Cahuenga Peak () is the 12th-highest named peak in the Santa Monica Mountains and is located just west of the Hollywood Sign. It provides a spectacular 360-degree panorama of the Los Angeles Basin and the San Fernando Valley for those hikers willing to climb the roadless peak.

History
Howard Hughes acquired the peak and surrounding acreage in the 1940s with plans to build a house for his love interest, actress Ginger Rogers. Rogers broke up their engagement, so the area was left undeveloped.  In 2002, a group of Chicago-area investors named Fox River Financial Resources purchased the  parcel along the ridge including Cahuenga Peak from the Hughes Estate for $1,675,000 according to Los Angeles County property records.  The investors considered constructing five luxury estates on the property.

Conservation

Los Angeles city officials said City Hall had received hundreds of letters pleading for the peak's protection, which prompted a campaign by city leaders and conservationists to raise $6,000,000 which they thought would be sufficient to buy Cahuenga Peak and turn it into an extension of nearby Griffith Park.
On February 13, 2008, Fox River Financial Resources released plans to sell the property for $22 million.

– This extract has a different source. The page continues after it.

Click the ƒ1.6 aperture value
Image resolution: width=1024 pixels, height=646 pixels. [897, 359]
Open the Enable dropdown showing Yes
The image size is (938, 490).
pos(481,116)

That same month, The Trust for Public Land launched the "Save Cahuenga Peak" campaign to purchase the land from the investment firm for $12.5 million.  As part of the campaign they draped the Hollywood Sign so that it read "SAVE THE PEAK". On April 26 it was announced that the campaign was successful. Though funds came from many sources, including $1.7 million in public money, it was the final-hour donations of $500,000 from The Louis Comfort Tiffany Foundation and Aileen Getty and $900,000 from Hugh Hefner that enabled the purchase. In July 2010, more than  around Cahuenga Peak was officially added to Griffith Park.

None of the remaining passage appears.